NOTE: This forces the next build that includes your change to be a clean build, either locally or on CQ/CI.
Upload your CL to Gerrit, and verify that all CQ builds pass.
The bazel_build_action() template, defined in //build/bazel/bazel_build_action.gni is used to create a GN action that will run a bazel build <targets> command in the Bazel workspace.
If such a Bazel target depends on a Ninja-generated output file, this must be expressed by a dependency on a bazel_input_xxx() target, as explained in the previous section,
After the Bazel build command completes, its outputs are copied from the non-deterministic location in the Bazel output base into a stable location under target_out_dir or target_gen_dir (as required by GN for all actions).
For a concrete example, see //build/bazel/tests/build_action/ that contains a working target that invokes a Bazel build command (that simply copies an input file into a Bazel output), then verify that it worked properly.
The Bazel build generates an external repository named @prebuilt_clang that mirrors the content of the host Clang toolchain, and augments it with Bazel-specific files.
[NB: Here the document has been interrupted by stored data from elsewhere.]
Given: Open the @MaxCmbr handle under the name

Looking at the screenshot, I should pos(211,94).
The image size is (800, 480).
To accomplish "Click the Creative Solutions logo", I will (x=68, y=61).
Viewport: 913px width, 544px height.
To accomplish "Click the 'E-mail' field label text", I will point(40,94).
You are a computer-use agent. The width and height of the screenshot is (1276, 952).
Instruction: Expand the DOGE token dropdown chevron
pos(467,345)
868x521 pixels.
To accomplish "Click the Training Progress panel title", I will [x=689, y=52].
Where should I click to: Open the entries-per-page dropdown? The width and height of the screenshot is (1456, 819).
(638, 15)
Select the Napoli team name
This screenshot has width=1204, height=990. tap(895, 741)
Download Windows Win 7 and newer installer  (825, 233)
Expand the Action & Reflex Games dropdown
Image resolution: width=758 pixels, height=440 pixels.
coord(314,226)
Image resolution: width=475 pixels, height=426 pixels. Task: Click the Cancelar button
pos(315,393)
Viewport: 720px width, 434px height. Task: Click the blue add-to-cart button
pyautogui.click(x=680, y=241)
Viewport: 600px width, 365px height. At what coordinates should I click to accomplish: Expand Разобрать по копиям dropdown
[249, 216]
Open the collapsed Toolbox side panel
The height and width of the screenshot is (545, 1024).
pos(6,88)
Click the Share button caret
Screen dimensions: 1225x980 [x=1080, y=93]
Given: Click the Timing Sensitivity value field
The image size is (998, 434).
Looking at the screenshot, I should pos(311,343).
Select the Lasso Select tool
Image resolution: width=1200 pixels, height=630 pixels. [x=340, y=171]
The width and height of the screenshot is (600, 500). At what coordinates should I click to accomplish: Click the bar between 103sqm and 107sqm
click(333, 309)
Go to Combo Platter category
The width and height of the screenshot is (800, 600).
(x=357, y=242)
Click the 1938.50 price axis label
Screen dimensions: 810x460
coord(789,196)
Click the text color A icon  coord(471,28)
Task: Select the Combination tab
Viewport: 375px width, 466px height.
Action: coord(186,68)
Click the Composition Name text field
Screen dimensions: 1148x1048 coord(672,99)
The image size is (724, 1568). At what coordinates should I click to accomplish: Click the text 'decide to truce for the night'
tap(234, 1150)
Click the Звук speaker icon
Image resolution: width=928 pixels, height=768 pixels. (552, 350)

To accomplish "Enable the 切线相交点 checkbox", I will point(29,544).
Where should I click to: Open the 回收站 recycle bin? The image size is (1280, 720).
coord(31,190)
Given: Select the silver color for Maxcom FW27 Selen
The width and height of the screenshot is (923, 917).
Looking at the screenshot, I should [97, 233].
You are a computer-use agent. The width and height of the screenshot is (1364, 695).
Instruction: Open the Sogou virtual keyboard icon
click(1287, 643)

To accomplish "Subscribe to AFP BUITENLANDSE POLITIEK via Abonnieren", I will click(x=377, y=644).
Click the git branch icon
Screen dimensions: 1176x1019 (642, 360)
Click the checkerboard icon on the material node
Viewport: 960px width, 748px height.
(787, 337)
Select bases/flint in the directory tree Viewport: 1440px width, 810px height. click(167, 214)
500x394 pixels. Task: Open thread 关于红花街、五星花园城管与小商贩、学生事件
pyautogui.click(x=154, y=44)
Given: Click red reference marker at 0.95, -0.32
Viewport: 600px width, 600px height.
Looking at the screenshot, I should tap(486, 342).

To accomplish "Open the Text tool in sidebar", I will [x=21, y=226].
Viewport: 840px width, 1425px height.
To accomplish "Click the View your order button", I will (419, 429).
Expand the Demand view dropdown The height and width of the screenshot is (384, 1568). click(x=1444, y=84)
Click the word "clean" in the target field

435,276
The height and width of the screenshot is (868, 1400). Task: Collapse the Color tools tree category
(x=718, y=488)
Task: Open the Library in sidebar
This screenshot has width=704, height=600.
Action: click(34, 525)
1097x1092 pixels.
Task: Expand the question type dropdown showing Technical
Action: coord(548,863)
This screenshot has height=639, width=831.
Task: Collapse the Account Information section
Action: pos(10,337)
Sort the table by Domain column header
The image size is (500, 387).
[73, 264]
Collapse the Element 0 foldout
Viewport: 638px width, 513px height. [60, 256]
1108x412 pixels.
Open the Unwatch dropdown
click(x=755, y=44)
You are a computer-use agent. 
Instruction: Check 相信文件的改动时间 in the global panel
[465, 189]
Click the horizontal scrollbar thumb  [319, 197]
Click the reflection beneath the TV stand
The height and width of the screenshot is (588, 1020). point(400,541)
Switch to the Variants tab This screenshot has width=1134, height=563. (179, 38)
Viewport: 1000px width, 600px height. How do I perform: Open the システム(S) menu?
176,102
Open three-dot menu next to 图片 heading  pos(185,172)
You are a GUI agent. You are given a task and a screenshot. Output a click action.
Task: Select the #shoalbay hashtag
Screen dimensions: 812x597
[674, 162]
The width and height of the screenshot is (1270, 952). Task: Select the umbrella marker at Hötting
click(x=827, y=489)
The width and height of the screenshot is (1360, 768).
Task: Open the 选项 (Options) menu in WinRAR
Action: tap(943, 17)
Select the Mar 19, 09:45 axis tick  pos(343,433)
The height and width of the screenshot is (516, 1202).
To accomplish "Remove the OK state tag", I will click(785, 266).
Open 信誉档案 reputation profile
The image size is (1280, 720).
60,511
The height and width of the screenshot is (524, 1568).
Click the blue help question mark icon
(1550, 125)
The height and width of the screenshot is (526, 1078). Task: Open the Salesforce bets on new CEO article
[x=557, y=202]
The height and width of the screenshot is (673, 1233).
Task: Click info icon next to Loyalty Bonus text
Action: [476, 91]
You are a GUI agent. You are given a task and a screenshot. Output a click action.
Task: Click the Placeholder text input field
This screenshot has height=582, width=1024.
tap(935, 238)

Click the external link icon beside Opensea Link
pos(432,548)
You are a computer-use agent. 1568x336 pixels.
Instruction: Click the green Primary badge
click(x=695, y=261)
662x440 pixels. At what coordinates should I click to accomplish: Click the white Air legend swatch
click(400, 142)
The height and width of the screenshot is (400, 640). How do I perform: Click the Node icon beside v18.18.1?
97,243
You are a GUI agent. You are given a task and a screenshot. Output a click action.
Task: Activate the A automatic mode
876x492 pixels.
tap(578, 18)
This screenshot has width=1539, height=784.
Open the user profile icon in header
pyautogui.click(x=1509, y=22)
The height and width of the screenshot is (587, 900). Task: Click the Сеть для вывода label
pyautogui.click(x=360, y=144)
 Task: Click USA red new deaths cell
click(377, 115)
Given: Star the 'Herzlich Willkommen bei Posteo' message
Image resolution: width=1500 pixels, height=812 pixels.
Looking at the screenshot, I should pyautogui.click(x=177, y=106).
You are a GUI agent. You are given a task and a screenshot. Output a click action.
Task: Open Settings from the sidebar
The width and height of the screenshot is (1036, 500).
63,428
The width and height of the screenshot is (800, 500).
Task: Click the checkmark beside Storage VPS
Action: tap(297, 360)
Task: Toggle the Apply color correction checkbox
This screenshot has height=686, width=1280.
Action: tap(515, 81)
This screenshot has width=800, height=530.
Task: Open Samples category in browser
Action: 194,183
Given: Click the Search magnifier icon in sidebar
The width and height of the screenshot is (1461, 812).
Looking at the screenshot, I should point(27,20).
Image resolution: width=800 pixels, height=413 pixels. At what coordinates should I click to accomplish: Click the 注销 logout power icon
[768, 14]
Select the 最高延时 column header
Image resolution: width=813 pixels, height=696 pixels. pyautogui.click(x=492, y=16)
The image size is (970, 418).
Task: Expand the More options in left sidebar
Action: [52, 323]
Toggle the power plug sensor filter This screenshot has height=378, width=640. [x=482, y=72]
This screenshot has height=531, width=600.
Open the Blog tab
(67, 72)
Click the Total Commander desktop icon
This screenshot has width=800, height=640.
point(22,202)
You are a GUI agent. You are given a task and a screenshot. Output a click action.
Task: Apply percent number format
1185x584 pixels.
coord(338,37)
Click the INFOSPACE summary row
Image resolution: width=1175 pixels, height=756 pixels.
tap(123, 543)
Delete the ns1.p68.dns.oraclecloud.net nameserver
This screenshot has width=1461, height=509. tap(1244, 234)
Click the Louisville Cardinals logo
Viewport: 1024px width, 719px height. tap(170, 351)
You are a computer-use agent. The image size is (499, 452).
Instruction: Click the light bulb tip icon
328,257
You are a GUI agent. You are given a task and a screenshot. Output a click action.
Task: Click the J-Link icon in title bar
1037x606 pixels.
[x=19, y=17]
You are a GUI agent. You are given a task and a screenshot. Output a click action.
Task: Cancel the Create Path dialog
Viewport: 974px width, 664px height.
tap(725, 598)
These are needed to define C++ toolchain instances and configurations.
C++ Toolchain selection is performed using the new Bazel Platforms toolchain, which is very different to the traditional use of --crosstool_top, which is why using this option will not work.
Note that this is distinct from sdk-integration's own @fuchsia_clang external repository, which defines a C++ toolchain that generates Fuchsia binaries (while @prebuilt_clang is used to generate host binaries and experiment with build variants and PIE-optimized executables, without conflicts).
Bazel command-line configurations are defined in //build/bazel/templates/template.bazelrc, which produces ${BAZEL_TOPDIR}/.bazelrc. Configurations are invoked as --config=NAME.
Sharing build results can be helpful for triaging and reproducing issues. Use one of:
--config=sponge streams build event data to the Sponge service.--config=resultstore streams build event data to the ResultStore service.Remote building can speed up builds by 1) offloading work remotely and 2) caching.
--config=remote enables remote build for many actions using RBE.--config=gcertauth uses your LOAS credentials to authenticate for using the aforementioned build services.You can invoke build/bazel/scripts/test-all.py to verify that everything works properly. This is used to verify regressions during development of Bazel support in the platform build, what is does is:
Invoke build/bazel/scripts/prepare-fuchsia-checkout.py, unless the --skip-prepare option is used.
Invoke fx clean unless --skip-clean is used.
Setup the Bazel workspace, then run a series of tests to verify that things work properly.
Always try to add new tests when introducing new features under //build/bazel/, and run this script when changing its implementation (for now this is all manual, but will likely be automated in CQ in the future).
To help debug hermeticity issues that happen within repository rules, the Bazel workspace is configured to save a log of repository-related events to a file located under $BAZEL_TOPDIR/logs/workspace-events.log, this is a binary proto file (see https://bazel.build/remote/workspace) that can be converted to text automatically with //build/bazel/scripts/parse-workspace-event-log.py which can be invoked directly from your Fuchsia directory.
The script will automatically find the log for the latest command and dump its content to text on stdout, or to a file if the --output=FILE option is used.
The log files are rotated, up to 3 older revisions are stored in the $BAZEL_TOPDIR/logs directory so you can compare them if possible.